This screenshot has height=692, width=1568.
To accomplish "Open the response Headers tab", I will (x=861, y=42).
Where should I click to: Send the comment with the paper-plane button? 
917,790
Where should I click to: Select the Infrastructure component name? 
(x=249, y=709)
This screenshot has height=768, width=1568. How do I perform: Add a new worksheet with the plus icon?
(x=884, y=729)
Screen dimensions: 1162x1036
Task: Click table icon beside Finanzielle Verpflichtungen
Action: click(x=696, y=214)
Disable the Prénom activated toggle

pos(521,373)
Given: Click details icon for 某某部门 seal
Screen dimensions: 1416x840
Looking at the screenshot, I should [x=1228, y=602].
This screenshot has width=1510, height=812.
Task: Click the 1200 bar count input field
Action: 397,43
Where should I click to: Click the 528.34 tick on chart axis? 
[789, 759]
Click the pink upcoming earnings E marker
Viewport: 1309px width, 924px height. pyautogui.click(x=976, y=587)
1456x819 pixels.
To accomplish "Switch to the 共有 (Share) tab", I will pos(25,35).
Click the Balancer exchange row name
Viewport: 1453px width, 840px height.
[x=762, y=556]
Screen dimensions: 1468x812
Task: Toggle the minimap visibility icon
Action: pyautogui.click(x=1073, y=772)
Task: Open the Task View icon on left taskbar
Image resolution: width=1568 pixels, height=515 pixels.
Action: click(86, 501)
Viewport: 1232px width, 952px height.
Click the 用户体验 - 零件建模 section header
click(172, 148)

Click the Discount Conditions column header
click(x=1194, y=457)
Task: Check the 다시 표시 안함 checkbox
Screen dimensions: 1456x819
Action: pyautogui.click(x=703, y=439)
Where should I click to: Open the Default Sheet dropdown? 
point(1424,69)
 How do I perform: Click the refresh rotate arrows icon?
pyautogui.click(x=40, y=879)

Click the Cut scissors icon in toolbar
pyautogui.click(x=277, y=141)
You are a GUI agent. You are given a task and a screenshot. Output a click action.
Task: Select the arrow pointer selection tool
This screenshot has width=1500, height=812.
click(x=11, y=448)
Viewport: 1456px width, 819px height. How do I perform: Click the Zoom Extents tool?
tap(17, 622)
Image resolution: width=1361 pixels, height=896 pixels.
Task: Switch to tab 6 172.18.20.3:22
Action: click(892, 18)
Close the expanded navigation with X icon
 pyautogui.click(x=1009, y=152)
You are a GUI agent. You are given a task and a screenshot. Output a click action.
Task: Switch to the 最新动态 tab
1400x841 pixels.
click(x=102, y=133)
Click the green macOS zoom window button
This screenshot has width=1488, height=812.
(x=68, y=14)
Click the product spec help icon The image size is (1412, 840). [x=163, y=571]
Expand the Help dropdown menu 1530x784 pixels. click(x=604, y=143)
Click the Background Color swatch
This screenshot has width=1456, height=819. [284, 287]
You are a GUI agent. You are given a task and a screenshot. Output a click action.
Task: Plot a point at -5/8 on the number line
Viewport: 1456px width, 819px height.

TASK INSTRUCTIONS
Reproduce all the records precisely.

COMPLETED EXERCISE
This screenshot has height=692, width=1568.
To accomplish "Open the response Headers tab", I will (x=861, y=42).
Where should I click to: Send the comment with the paper-plane button? 
917,790
Where should I click to: Select the Infrastructure component name? 
(x=249, y=709)
This screenshot has height=768, width=1568. How do I perform: Add a new worksheet with the plus icon?
(x=884, y=729)
Screen dimensions: 1162x1036
Task: Click table icon beside Finanzielle Verpflichtungen
Action: click(x=696, y=214)
Disable the Prénom activated toggle

pos(521,373)
Given: Click details icon for 某某部门 seal
Screen dimensions: 1416x840
Looking at the screenshot, I should [x=1228, y=602].
This screenshot has width=1510, height=812.
Task: Click the 1200 bar count input field
Action: 397,43
Where should I click to: Click the 528.34 tick on chart axis? 
[789, 759]
Click the pink upcoming earnings E marker
Viewport: 1309px width, 924px height. pyautogui.click(x=976, y=587)
1456x819 pixels.
To accomplish "Switch to the 共有 (Share) tab", I will pos(25,35).
Click the Balancer exchange row name
Viewport: 1453px width, 840px height.
[x=762, y=556]
Screen dimensions: 1468x812
Task: Toggle the minimap visibility icon
Action: pyautogui.click(x=1073, y=772)
Task: Open the Task View icon on left taskbar
Image resolution: width=1568 pixels, height=515 pixels.
Action: click(86, 501)
Viewport: 1232px width, 952px height.
Click the 用户体验 - 零件建模 section header
click(172, 148)

Click the Discount Conditions column header
click(x=1194, y=457)
Task: Check the 다시 표시 안함 checkbox
Screen dimensions: 1456x819
Action: pyautogui.click(x=703, y=439)
Where should I click to: Open the Default Sheet dropdown? 
point(1424,69)
 How do I perform: Click the refresh rotate arrows icon?
pyautogui.click(x=40, y=879)

Click the Cut scissors icon in toolbar
pyautogui.click(x=277, y=141)
You are a GUI agent. You are given a task and a screenshot. Output a click action.
Task: Select the arrow pointer selection tool
This screenshot has width=1500, height=812.
click(x=11, y=448)
Viewport: 1456px width, 819px height. How do I perform: Click the Zoom Extents tool?
tap(17, 622)
Image resolution: width=1361 pixels, height=896 pixels.
Task: Switch to tab 6 172.18.20.3:22
Action: click(892, 18)
Close the expanded navigation with X icon
 pyautogui.click(x=1009, y=152)
You are a GUI agent. You are given a task and a screenshot. Output a click action.
Task: Switch to the 最新动态 tab
1400x841 pixels.
click(x=102, y=133)
Click the green macOS zoom window button
This screenshot has width=1488, height=812.
(x=68, y=14)
Click the product spec help icon The image size is (1412, 840). [x=163, y=571]
Expand the Help dropdown menu 1530x784 pixels. click(x=604, y=143)
Click the Background Color swatch
This screenshot has width=1456, height=819. [284, 287]
You are a GUI agent. You are given a task and a screenshot. Output a click action.
Task: Plot a point at -5/8 on the number line
Viewport: 1456px width, 819px height.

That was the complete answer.